Para crianças que têm perda auditiva e visual mais tarde na vida, ter acesso à linguagem de sinais ou falada durante os primeiros anos de vida pode facilitar o desenvolvimento da linguagem e outras habilidades de pensamento mais tarde, diz Dammeyer.
E ainda assim, crianças que são congênitas surdas-cegas podem aprender a se comunicar muito bem com o apoio certo.
O desenvolvimento da linguagem é bastante semelhante para todos, diz Bruce. No início, os bebês são todos reflexos, reagindo ao mundo ao seu redor. Mas bastante rapidamente, eles começam a puxar as roupas dos pais ou a bater em algo do lado do berço - ações com a intenção de impactar um objeto. Este comportamento é um passo em direção à comunicação intencional.
"Uma vez que queremos ter um impacto sobre outra pessoa e ter uma mensagem em mente, algo que queremos expressar a outra, então se torna comunicação intencional, diz Bruce.
Conforme a habilidade de comunicação progride, os jovens tornam-se capazes de usar e interpretar símbolos - coisas como palavras e letras para se posicionar em relação a objetos e ações. Para as crianças surdas-cegas, o simbolismo de agarrar é um passo enorme.

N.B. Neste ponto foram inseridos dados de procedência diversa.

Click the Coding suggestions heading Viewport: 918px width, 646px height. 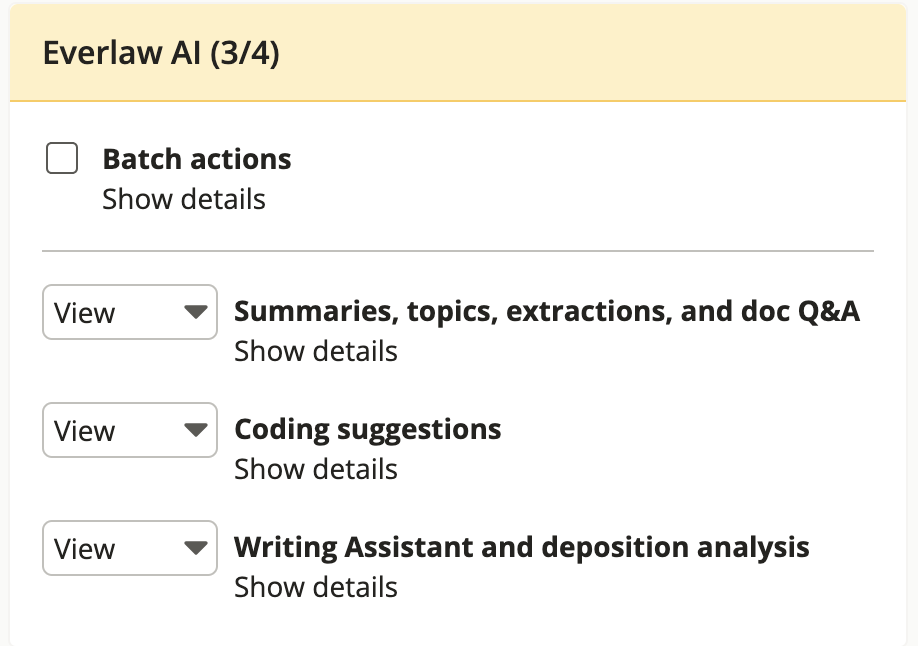point(368,430)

"Com esta população, minha experiência tem sido que uma vez que eles entendem os símbolos, sua linguagem e desenvolvimento simplesmente decolam", diz ela.
Além de Keller
As realizações de Keller foram extraordinárias. Como ela fez o que fez ainda é um pouco obscura. Dammeyer diz que ela pode ter adquirido alguma linguagem naqueles cruciais primeiros 2 anos de vida antes de sua súbita perda sensorial, lançando as bases para que seu cérebro desenvolvesse linguagem mais avançada e outras habilidades mais tarde. Ainda assim, é difícil saber exatamente que impacto aquela exposição precoce à linguagem teve sobre o desenvolvimento posterior da linguagem de Keller.
Keller estabelece um padrão algo impossível, e ela teve muitos privilégios que outras crianças surdas-cegas não desfrutam. Por exemplo, sua família foi economicamente privilegiada, e ela teve quase 2 anos de desenvolvimento típico antes de perder sua audição e visão, observa Bruce.

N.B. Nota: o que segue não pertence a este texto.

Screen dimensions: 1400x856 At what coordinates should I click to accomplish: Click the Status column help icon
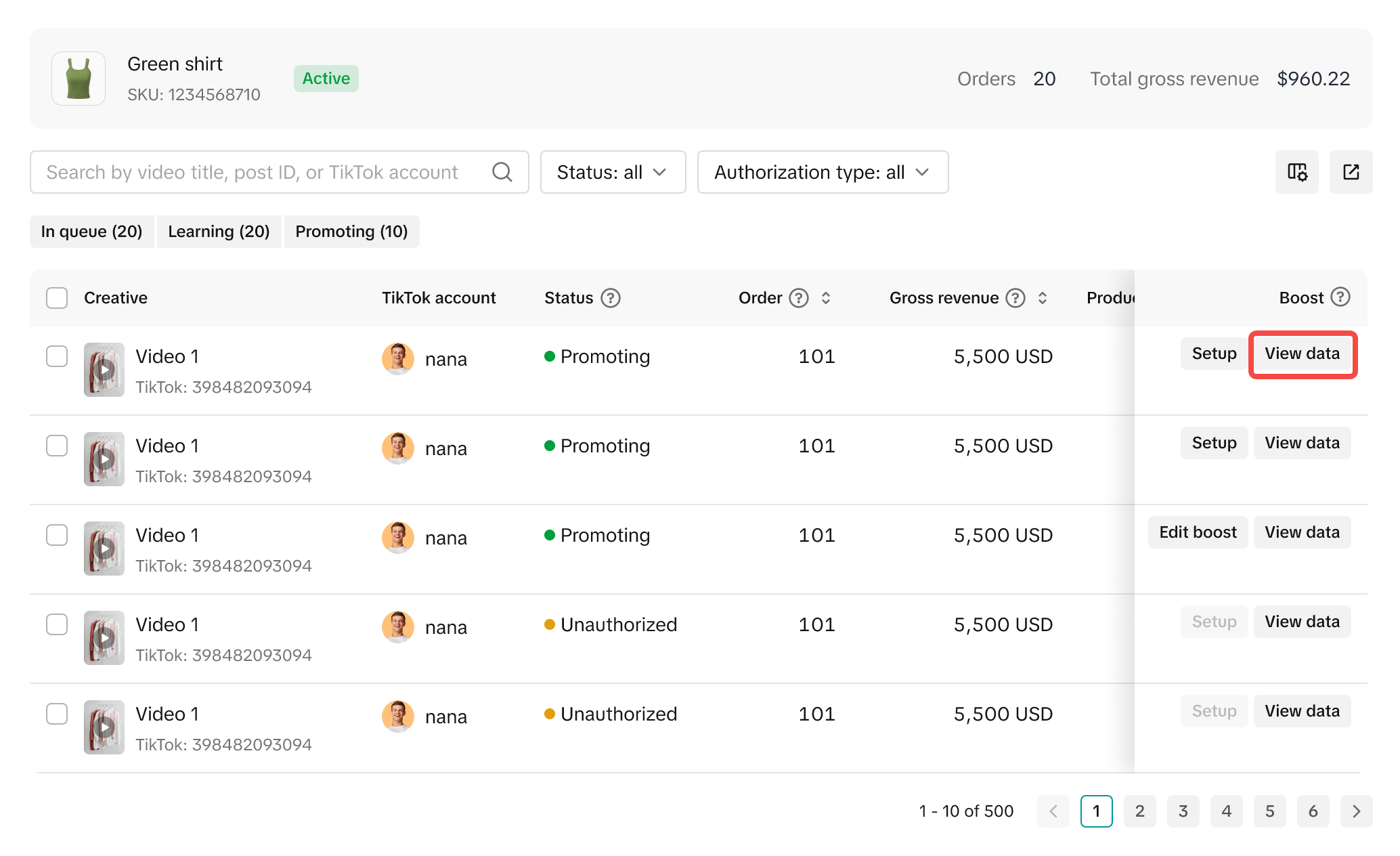(611, 298)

No entanto, "quando os suportes e a intervenção adequados estão em vigor, os indivíduos surdos-cegos podem realizar o que as pessoas com visão e audição podem", diz Morgan. Infelizmente, muitas crianças surdas-cegas não têm acesso a esses suportes e intervenções. Algumas acabam em instalações para crianças com deficiência intelectual, mesmo que elas não tenham nenhuma deficiência intelectual, diz Janssen.
Se uma criança faz exames de visão e audição, os médicos podem encaminhar pacientes e famílias a um Projeto Estadual de Surdos-Cegos em seu estado. Eles também podem incentivar as famílias a aprenderem sobre formas de comunicação usando o tato, como o Pró-Tátil. Tal apoio deve começar o mais cedo possível para ajudar as crianças a desenvolverem habilidades de pensamento, diz Morgan.
"Com o Pró-Tátil, todos são iguais: Não importa o quanto você veja ou ouça, você faz Pro-Tactile", diz van der Mark. "É muito bom compartilhar seu modo de comunicação com qualquer pessoa, em vez de se ajustar à comunicação de todos".
Os provedores que se encontram trabalhando com crianças surdas-cegas também devem aprender a usar sinais de toque para que o paciente saiba que estão prestes a ser tocado para um exame, diz Bruce. Os sinais de toque são individualizados para que o cuidador possa compartilhá-los com o médico, e os médicos devem se envolver diretamente com a pessoa com deficiência, não apenas com o intérprete, diz Bruce.
"Ser surdo-cego é uma experiência muito individual", diz van der Mark. "Há uma grande variação na forma como as pessoas vêem/atendem, como navegam e interagem, quais são seus direitos por país, e como seu ambiente apóia ou dá poder a essas pessoas".